Angaben zum Ort des Treffens wurden aus Palästinenserkreisen nicht gemacht. Ein Vertreter der Huthi-Miliz, der nicht namentlich genannt werden wollte, sagte AFP, die Zusammenkunft habe in der libanesischen Hauptstadt Beirut stattgefunden. Dabei sei es um eine "Ausweitung der Konfrontationen und die Einkesselung" Israels gegangen, wie Huthi-Chef Malek al-Huthi es am Donnerstag bereits in einer Rede angekündigt habe.
Ein palästinensischer Verantwortlicher sagte, es sei über die "komplementäre Rolle" der Huthi-Miliz "an der Seite der palästinensischen Gruppen, insbesondere im Fall einer israelischen Offensive gegen Rafah" gegangen. Israel hat die Offensive in der Stadt im Süden des Gazastreifens seit langem angekündigt und hält trotz internationaler Kritik, etwa von Seiten der Bundesregierung, daran fest. Ein Zeitpunkt für den Beginn der Offensive im Süden des Gazastreifens wurde jedoch noch nicht bekannt gegeben.
Die Hamas und die Huthi-Miliz sind Teil der gegen Israel gerichteten und vom Iran unterstützten "Achse des Widerstands", zu der auch die schiitische Hisbollah-Miliz im Libanon und irakische Milizen gehören. Dabei greifen die Huthi-Rebellen seit Monaten Schiffe im Roten Meer und im Golf von Aden an, um sich nach eigenen Angaben mit den Palästinensern im Krieg gegen Israel zu solidarisieren.
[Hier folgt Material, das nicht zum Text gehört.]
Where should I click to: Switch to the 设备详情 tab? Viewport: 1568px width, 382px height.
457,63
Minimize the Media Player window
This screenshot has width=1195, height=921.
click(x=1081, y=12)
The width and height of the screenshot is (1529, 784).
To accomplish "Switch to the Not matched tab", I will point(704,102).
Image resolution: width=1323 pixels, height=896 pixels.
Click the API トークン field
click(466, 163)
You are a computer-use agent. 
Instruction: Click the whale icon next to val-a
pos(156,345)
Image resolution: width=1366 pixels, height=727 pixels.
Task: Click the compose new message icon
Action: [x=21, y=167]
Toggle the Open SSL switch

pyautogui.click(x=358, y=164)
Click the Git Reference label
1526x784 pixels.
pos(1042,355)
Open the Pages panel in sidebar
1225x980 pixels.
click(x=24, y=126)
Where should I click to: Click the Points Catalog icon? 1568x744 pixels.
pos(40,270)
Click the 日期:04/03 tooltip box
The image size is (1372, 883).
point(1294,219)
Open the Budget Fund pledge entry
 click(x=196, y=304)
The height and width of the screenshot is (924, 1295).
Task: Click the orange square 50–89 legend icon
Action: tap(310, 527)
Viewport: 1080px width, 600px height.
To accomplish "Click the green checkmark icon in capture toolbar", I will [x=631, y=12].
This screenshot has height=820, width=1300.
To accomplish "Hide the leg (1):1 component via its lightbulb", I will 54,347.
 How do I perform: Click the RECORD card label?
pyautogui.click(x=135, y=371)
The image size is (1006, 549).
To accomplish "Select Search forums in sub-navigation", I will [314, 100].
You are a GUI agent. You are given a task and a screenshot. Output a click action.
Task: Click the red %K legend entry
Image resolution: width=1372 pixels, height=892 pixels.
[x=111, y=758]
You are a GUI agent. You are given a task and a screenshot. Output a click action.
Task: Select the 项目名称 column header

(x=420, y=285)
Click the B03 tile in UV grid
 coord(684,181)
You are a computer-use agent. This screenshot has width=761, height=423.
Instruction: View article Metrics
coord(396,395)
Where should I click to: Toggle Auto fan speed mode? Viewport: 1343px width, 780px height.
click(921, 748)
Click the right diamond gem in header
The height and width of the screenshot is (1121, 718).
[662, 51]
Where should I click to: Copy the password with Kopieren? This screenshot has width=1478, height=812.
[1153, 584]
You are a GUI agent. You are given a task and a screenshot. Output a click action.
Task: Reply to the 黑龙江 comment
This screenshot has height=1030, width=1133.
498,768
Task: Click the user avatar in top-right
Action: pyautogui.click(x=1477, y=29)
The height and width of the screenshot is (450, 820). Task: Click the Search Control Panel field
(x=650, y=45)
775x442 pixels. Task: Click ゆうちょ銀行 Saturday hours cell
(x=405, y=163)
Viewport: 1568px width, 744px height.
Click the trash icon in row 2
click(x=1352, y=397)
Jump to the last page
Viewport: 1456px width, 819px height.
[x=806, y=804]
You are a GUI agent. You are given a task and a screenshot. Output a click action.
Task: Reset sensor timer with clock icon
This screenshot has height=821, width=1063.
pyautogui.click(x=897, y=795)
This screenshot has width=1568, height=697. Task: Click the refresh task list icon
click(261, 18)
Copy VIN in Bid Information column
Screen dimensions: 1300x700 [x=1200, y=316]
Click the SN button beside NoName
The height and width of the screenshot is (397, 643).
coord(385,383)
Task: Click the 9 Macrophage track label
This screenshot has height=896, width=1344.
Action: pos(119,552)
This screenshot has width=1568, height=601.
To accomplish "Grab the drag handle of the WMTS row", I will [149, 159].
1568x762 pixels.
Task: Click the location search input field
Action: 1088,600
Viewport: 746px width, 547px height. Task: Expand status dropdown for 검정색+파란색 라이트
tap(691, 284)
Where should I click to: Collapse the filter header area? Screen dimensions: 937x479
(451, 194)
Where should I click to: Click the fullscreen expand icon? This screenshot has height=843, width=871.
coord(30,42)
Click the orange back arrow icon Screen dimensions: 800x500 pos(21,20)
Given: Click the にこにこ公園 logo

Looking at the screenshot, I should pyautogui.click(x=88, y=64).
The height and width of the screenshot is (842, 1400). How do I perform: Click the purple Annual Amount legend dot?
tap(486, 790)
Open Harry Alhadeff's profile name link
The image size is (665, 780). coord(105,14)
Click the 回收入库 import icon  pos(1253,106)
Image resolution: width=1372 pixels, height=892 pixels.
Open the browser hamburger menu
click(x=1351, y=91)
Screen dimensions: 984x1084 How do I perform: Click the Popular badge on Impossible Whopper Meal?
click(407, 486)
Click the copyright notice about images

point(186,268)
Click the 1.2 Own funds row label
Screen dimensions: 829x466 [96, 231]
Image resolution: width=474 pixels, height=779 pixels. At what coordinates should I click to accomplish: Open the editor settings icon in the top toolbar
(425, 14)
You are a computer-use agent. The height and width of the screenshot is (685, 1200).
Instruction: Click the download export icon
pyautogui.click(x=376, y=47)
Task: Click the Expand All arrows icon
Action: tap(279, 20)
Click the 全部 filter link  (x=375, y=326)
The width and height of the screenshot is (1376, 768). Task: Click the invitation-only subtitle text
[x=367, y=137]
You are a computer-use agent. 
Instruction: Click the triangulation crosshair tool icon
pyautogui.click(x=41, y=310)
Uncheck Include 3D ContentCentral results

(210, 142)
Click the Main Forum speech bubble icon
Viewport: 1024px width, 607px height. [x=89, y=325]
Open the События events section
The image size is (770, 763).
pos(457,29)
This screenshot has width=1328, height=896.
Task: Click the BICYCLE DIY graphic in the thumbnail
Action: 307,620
Die USA und Großbritannien führen ihrerseits Luftangriffe auf Huthi-Stellungen aus, um damit Attacken auf Handelsschiffe zu verhindern.
Am Samstag zerstörten die US-Streitkräfte nach eigenen Angaben eine Drohne und weitere Waffen der Huthis. Die Rebellen hätten zwei Drohnen in Richtung Rotes Meer gestartet, erklärte das für den Nahen Osten zuständige US-Zentralkommando (Centcom) im Onlinedienst X. Die US-Truppen hätten eine Drohne abgeschossen, die andere sie vermutlich ins Rote Meer gestürzt. Zudem seien fünf unbemannte Wasserfahrzeuge und eine Drohne in Gebiete unter Kontrolle der Huthis im Jemen zerstört worden.
Derweil wurde am Sonntag offenbar erneut ein Handelsschiff vor der Küste Jemens angegriffen. Die Besatzung habe am Sonntag eine Explosion "in unmittelbarer Nähe des Schiffs" gemeldet, teilte die britische Behörde für Seehandel (UKMTO) mit. Es seien keine Verletzten oder Schäden am Schiff gemeldet worden, erklärte die Behörde, die keine näheren Angaben zu dem Handelsschiff machte. Zu dem Angriff bekannte sich zunächst niemand.
Viele Reedereien meiden wegen der Angriffe inzwischen die wichtige Seehandelsroute, über die normalerweise zwölf Prozent des weltweiten Seehandels abgewickelt werden.